While states are currently going it alone in drafting "no texting while driving" laws, there are a few nationwide texting bans that drivers should heed. President Obama issued an executive order at the close of 2009 banning all federal workers -- rather, those on the job -- from texting while driving. The ban affects roughly four million federal workers.

Now a new, federal ban is coming down from the U.S. government. The latest nationwide texting ban applies to drivers of big rigs and buses. "We want the drivers of big rigs and buses and those who share the roads with them to be safe," said Transportation Secretary Ray LaHood. "This is an important safety step and we will be taking more to eliminate the threat of distracted driving."

Drivers that choose not to abide by the new law face a fine of $2,750.

The bans from both the states and the U.S. government come on the heels of numerous studies which point out the dangerous consequences of texting and driving. A study by the University of Utah showed that drivers that text behind the wheels are six times more likely to be involved in a collision. The National Security Council notes that roughly 200,000 accidents are caused each drivers who text behind the wheel.
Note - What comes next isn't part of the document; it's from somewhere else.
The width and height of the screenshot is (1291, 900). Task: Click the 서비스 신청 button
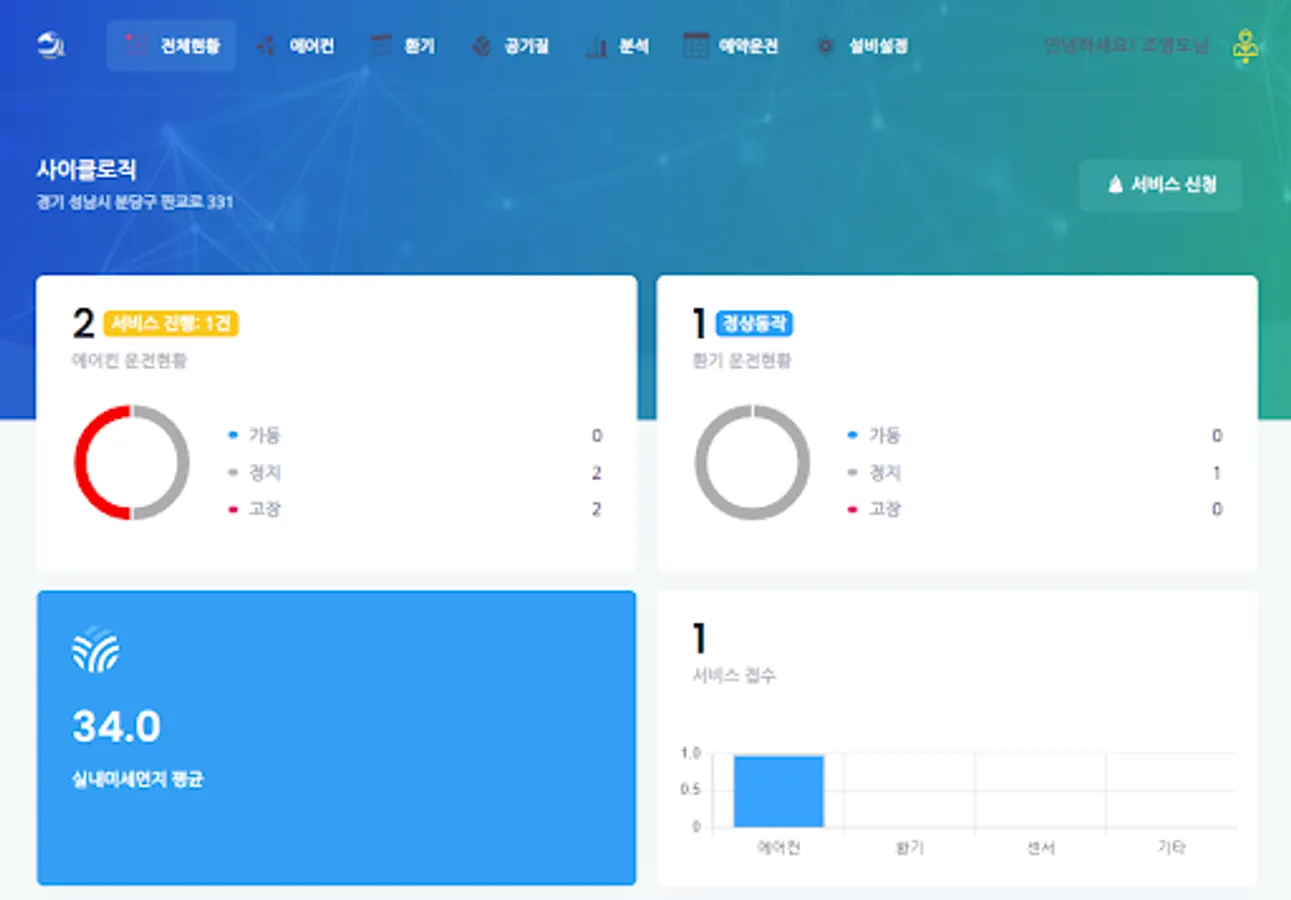point(1160,185)
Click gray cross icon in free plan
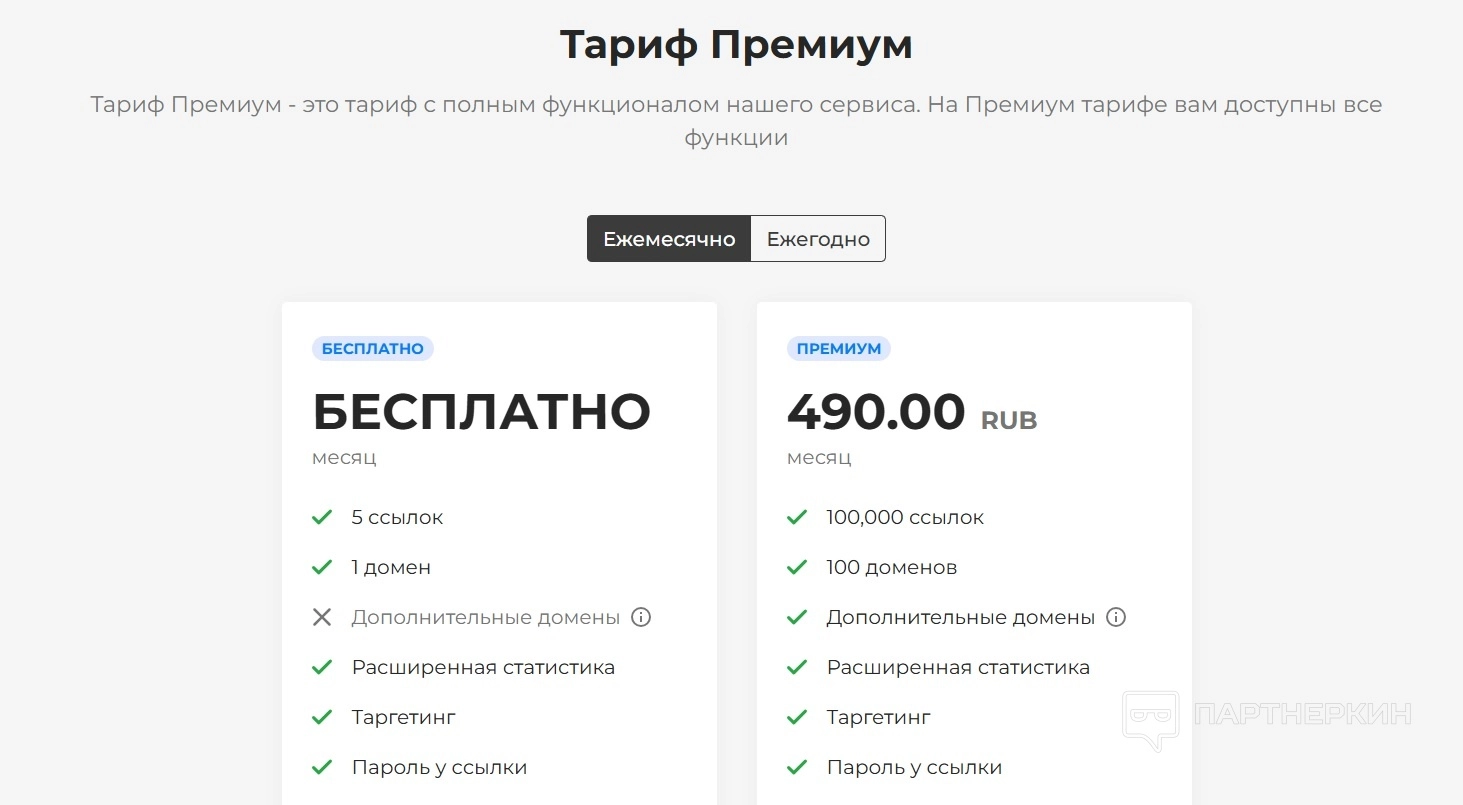1463x805 pixels. coord(322,617)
However, it's wishful thinking to believe that nationwide texting bans are going to stop people from partaking in America's favorite electronic pastime. Reuters has previously reported that teens aren't persuaded to stop their texting addictions just because there are laws on the books to prohibit the act.

"What I would say is that texting and cell phone devices have become such a component of life for teens and for young people that it's hard for them to differentiate between doing something normal and doing something wrong," remarked Steven Bloch, a senior research associate for the Automobile Club.

Considering that texting while driving isn't a habit that only affect teenagers, it's more than likely that drivers in a more "advanced state of age" are reluctant to stop the practice as well.

While the current nationwide texting bans affect a relatively small portion of the entire U.S. driver pool, Senator Chuck Schumer (Democrat, NY) is looking to change that. Senator Schumer has introduced legislation that would call for a federal ban on texting while driving. States that don't comply with the legislation would be see a 25 percent cut in the federal highway funds they receive.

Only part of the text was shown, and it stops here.